Trecho fornecido:
↓↓↓

O crime que denunciamos foi de homicídio duplamente qualificado por motivação política em decorrência dessa divergência político-partidária. Isso caracteriza o motivo fútil por ser desproporcional e banal. A gente não pode fechar os olhos para essa motivação que consta expressamente na denúncia.”Tiago Lisboa Mendonça, Ministério Público do Paraná

O entendimento do MP diverge da conclusão do inquérito elaborado pela Polícia Civil do Paraná. Na semana passada, a delegada Camila Cecconello indiciou Guaranho por homicídio qualificado por motivo tope e por causar risco a outras pessoas.

“Nosso entendimento é que [o homicídio por motivo torpe] tem, de certa forma, essa conotação de alguma vantagem no campo econômico. Já o motivo fútil é flagrantemente desproporcional”, comparou, durante a coletiva de imprensa para apresentar a denúncia.

A Polícia Civil argumentou que descartou crime de ódio com motivação política com base no relato da esposa do atirador. As lacunas deixadas pela conclusão do inquérito apenas cinco dias após o crime desencadearam críticas, sobretudo dos representantes legais da família de Marcelo Arruda.

O Ministério Público do Paraná diz também monitorar a investigação da Polícia Civil envolvendo o suicídio de Claudinei Coco Esquarcini, 44, que morreu neste domingo (17) em Medianeira, a 50 km de Foz.

↑↑↑

Informações fornecidas:
↓↓↓

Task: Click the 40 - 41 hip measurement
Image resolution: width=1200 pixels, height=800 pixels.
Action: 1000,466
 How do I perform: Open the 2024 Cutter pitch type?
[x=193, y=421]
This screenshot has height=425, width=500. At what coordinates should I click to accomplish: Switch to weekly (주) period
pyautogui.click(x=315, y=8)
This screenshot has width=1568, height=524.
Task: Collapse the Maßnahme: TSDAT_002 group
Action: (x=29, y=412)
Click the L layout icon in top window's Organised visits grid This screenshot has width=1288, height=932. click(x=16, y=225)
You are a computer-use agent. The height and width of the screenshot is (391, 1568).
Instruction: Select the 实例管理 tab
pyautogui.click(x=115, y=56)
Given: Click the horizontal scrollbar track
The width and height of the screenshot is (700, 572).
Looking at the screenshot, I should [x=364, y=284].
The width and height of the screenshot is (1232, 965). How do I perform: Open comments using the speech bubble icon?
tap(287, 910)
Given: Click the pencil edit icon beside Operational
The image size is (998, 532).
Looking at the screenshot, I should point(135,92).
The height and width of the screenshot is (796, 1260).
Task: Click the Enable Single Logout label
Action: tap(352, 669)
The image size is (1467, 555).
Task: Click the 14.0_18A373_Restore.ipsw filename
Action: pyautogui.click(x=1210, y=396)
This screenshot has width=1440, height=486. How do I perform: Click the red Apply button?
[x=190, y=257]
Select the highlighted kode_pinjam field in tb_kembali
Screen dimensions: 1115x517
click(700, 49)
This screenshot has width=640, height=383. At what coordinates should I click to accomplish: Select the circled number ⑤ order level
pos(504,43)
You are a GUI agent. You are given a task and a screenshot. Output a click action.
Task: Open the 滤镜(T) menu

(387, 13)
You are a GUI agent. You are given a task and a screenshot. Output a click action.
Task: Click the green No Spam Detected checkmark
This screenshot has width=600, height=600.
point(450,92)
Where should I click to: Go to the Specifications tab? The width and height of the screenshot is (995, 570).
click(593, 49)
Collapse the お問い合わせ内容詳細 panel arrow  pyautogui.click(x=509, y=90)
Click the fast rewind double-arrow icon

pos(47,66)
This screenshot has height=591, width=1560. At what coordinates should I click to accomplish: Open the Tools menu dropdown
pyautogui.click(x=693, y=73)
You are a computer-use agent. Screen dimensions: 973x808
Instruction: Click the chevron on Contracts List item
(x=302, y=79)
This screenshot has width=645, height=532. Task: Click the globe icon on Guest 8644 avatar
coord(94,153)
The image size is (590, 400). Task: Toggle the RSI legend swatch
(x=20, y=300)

↑↑↑

Tarefas a cumprir:
a. Responda com base no trecho:
(i) Quem indiciou Guaranho?
(ii) Em que a Polícia Civil se baseou para descartar o crime de ódio com motivação política?
(iii) Em que cidade morreu Claudinei Coco Esquarcini?
b. Diga se cada afirmação concorda com o trecho e cite as palavras que decidem:
(i) A conclusão do inquérito da Polícia Civil saiu cinco dias após o crime.
(ii) O entendimento do MP coincide com a conclusão do inquérito da Polícia Civil.
(iii) Claudinei Coco Esquarcini tinha 44 anos.
c. Reproduza a parte do trecho que começa em "O crime que" e termina em "a outras pessoas.".

Respostas às tarefas:
a.
(i) A delegada Camila Cecconello.
(ii) No relato da esposa do atirador.
(iii) Em Medianeira, a 50 km de Foz.

b.
(i) Sim: "As lacunas deixadas pela conclusão do inquérito apenas cinco dias após o crime desencadearam críticas".
(ii) Não: "O entendimento do MP diverge da conclusão do inquérito elaborado pela Polícia Civil do Paraná."
(iii) Sim: "Claudinei Coco Esquarcini, 44".

c.
O crime que denunciamos foi de homicídio duplamente qualificado por motivação política em decorrência dessa divergência político-partidária. Isso caracteriza o motivo fútil por ser desproporcional e banal. A gente não pode fechar os olhos para essa motivação que consta expressamente na denúncia.”Tiago Lisboa Mendonça, Ministério Público do Paraná

O entendimento do MP diverge da conclusão do inquérito elaborado pela Polícia Civil do Paraná. Na semana passada, a delegada Camila Cecconello indiciou Guaranho por homicídio qualificado por motivo tope e por causar risco a outras pessoas.